Abstract 49: The Effects of Vitamin D Supplementation on Subclinical Cardiovascular Disease: Results From the Sturdy Trial

Background: In observational studies, older adults with insufficient or deficient serum vitamin D levels are at higher risk of cardiovascular disease (CVD), but randomized trials have failed to demonstrate reduction in CVD risk from vitamin D supplementation. This is possibly because the doses of vitamin D supplements tested were too low. Objective: To determine if higher doses of vitamin D supplementation lower high sensitivity cardiac troponin level (hs-cTnI) and N-terminal pro b-type natriuretic peptide (NT-proBNP), markers of subclinical CVD. Methods: The Study to Understand Fall Reduction and Vitamin D in You (STURDY) was a double-blind, randomized, response-adaptive trial that tested the effects of 4 doses of vitamin D3 supplementation (200, 1000, 2000, and 4000 IU/day) on fall risk in adults aged ≥70 years old with low serum 25-hydroxyvitamin D levels (10-29 ng/ml).
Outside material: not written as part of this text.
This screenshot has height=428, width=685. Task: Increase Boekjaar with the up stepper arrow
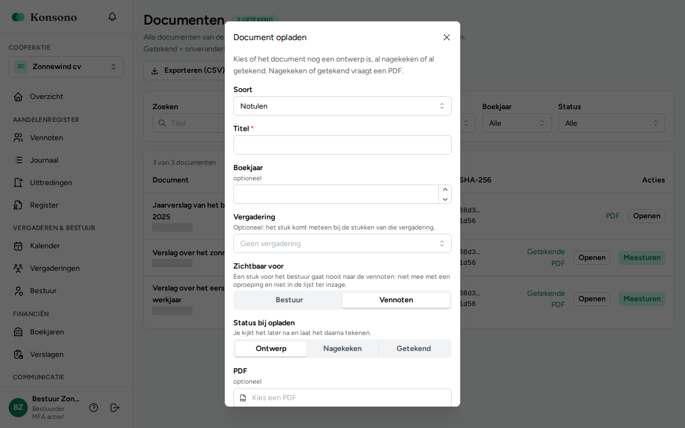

Hs-cTnI and NT-proBNP levels were measured at baseline and at 3-, 12- and 24-month follow-up visits. For analysis, participants were divided into low (200 IU/day) and high dose (1000+ IU/day) vitamin D treatment groups. The effects of vitamin D dose on hs-cTnI and NT-proBNP were assessed via mixed effects tobit models. Results: Among 688 participants (mean age of 77 ± 5 years, 44% were women, and 18% were Black), 50.7% were in the high-dose treatment group (1000+ IU/day). Hs-cTnI increased in both the low and high dose groups by 5.1% and 5.8%, respectively; likewise, NT-proBNP increased in both groups by 11.3% and 9.3%, respectively ( Figure). Compared to the low-dose group, high-dose vitamin D treatment did not affect hs-cTnI (1.7 % difference; 95% CI: -5.3, 9.3) or NT-proBNP (-1.8 % difference; 95% CI: -9.3, 6.3). Conclusions: Compared to low dose vitamin D supplementation, a higher dose did not affect markers of subclinical CVD in older adults with low serum vitamin D levels. These findings do not support higher doses of vitamin D as an intervention to reduce the risk of CVD in this population.